Calling it “an absolutely critical time for our schools and our city,” Denver Public Schools Superintendent Tom Boasberg on Tuesday unveiled a proposed update to the district’s reform map that hones in on teacher quality.
The draft Denver Plan 2009 lists its top strategy as ensuring teacher effectiveness, from developing a shared definition of effective teaching to crafting a Teacher Performance Framework “based on multiple measures, with student achievement in the center.”
The framework, modeled after the district’s School Performance Framework, which gauges school quality, would be used to identify the district’s best teachers so they can “lead other teachers in order to expand their impact on students,” the draft states.
It also would be used to identify struggling teachers and to “give them the opportunity and support to succeed.” But, the draft states, “there must be fair and efficient processes for replacing employees who, despite this support, fail to meet expectations.”

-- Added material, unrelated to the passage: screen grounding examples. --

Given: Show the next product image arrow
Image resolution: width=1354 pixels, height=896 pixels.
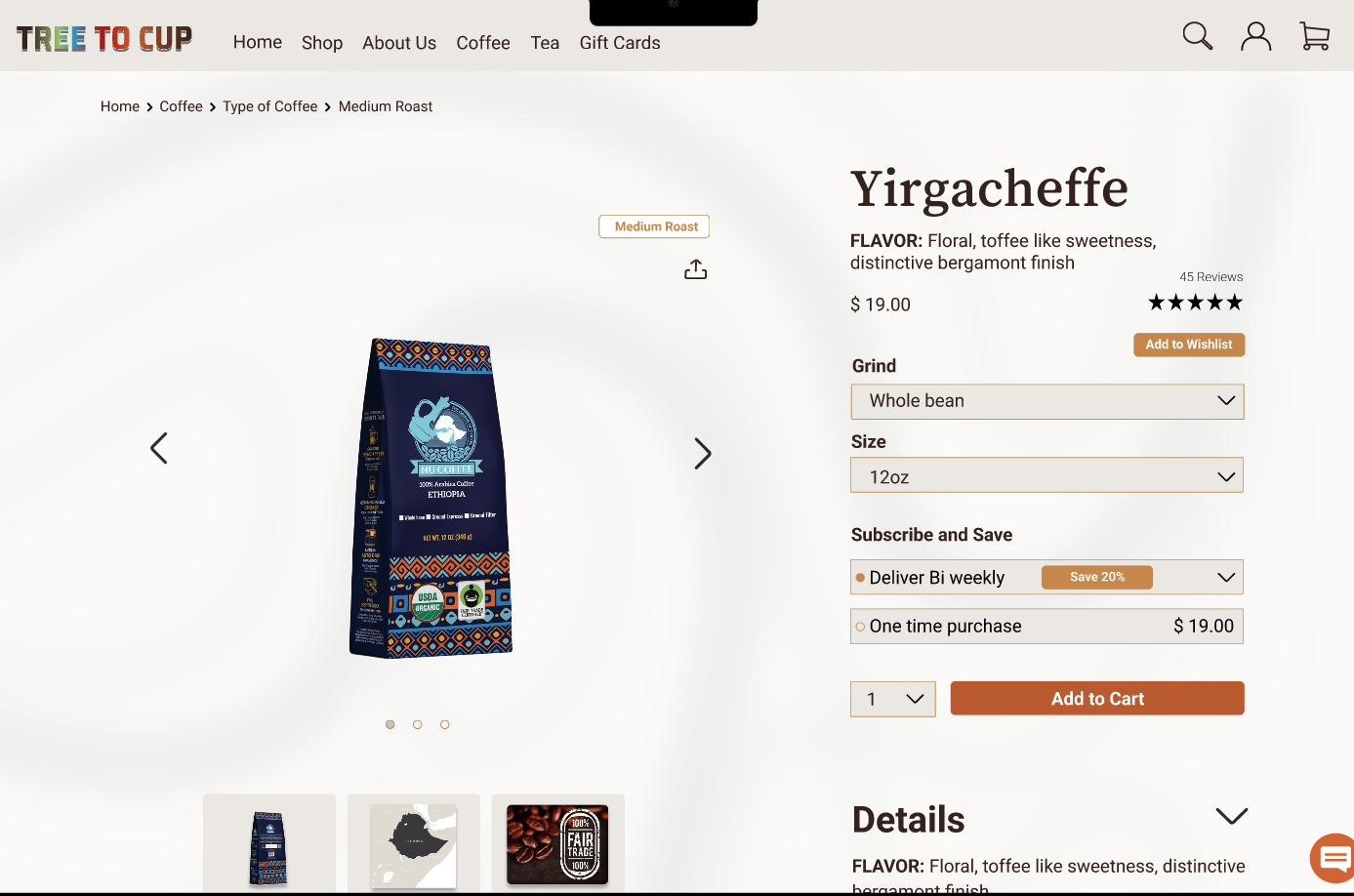Looking at the screenshot, I should [x=703, y=453].
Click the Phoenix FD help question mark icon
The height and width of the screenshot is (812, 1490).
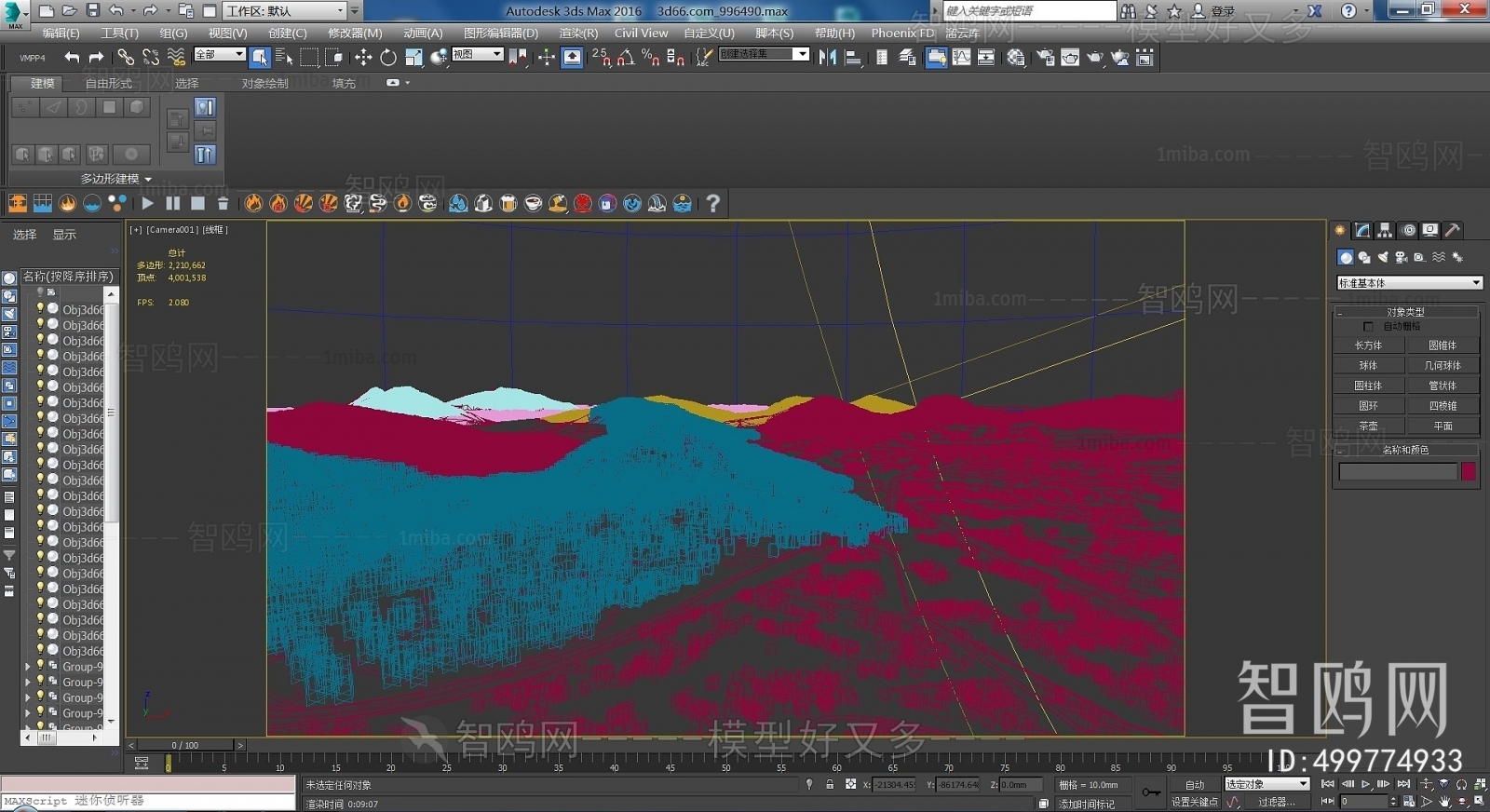point(712,203)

Boasberg discussed the draft 2009 Denver Plan in the district’s first “State of the Schools” speech, attended by about 75 parents, teachers and community members at North High School.
“The document we released today is very much a draft,” he told them. “This needs to be a dialogue. These are very difficult subjects and we need to have an open and candid dialogue with the community.”
The draft 2009 Denver Plan is slated for nearly two months of community input before Denver school board members receive a final version on Nov. 19.
Boasberg began his talk by outlining progress made since the first Denver Plan was released in 2005 by his predecessor, U.S. Sen. Michael Bennet, D-Colo.
For example, he said, 6,000 more DPS students are proficient in math today than they were four years ago, or enough “to fill this auditorium up 10 times.”
But he also said, “We are not meeting the civil rights challenge of our generation” because “80 percent of our students are students of color and we are not meeting their needs.”
Results of state exams show an achievement gap of 35 points – on a 100-point scale – between Denver’s black and Hispanic students and their white and Asian peers.
The focus of the 2009 district reform map “is going to be on the classroom and on teachers,” Boasberg said, citing research showing “the one thing that makes the most difference is the teacher.”
Among the teaching-related elements in the draft:
- Create a teacher evaluation system with multiple ratings, rather than DPS’ current system which rates teachers either satisfactory or unsatisfactory. Nearly 100 percent of Denver teachers are rated satisfactory each year, the draft notes, “with little to no recognition or reward for those teachers demonstrating the most significant outcomes with students.”
- Provide increased incentives for effective teachers to serve in the highest needs schools, including creating options for teams of teachers to serve in high-poverty schools without losing their right to return to their previous positions.
- Create a teacher transfer system of “mutual consent,” meaning both a teacher and a principal must consent to a teacher’s transfer to another school. DPS forcibly places over 100 tenured teachers each year into schools without the consent of the principals or the teachers, which disproportionately affects high-poverty schools.
The Draft 2009 Denver Plan touches on a number of other areas as well, including:
- Creating an early warning system that tracks students’ attendance, behavior and grades so that an alarm is issued if a student appears to be struggling. A recent Johns Hopkins University report of DPS students found students who earn even one failing grade in middle school are less likely to graduate.
- Bolster alternative programs, including creating four to six schools targeting students ages 15 to 17 who are “disengaged” from traditional schools. Target date is fall 2010 to open the first school.
- Create new schools, whether charter or traditional, to increase student options. All new schools must have a level playing field, including access to district buildings, but also must offer access to all students and must meet the same standards on the district’s School Performance Framework.
“We have very clear standards for new schools, that they must offer equity for all students,” Boasberg said. “We hold all of our new schools to the same rigorous performance standards.”
Charter schools have become a controversial issue among some candidates running for the Denver School Board in the fall elections. Candidates such as Christopher Scott, who is seeking the at-large seat, have criticized the district for focusing too much on charter schools and not enough on traditional neighborhood schools.
Several in Tuesday’s audience asked Boasberg about the “new schools” piece of the draft, including former city councilwoman Deborah Ortega, who has grandchildren in the district.
Ortega questioned whether the district has hired a researcher to review the backgrounds of charter school applicants, noting parents have raised concerns about the new Envision charter schools and about Cesar Chavez Academy in Denver.
The Chavez school is part of the Cesar Chavez Schools Network, which has been embroiled in controversy over allegations of financial wrongdoing and state testing abuses.
Boasberg said a team of district and outside experts reviews new schools applications. He also said the concerns about Chavez were not widely known before the school’s charter was approved this past spring.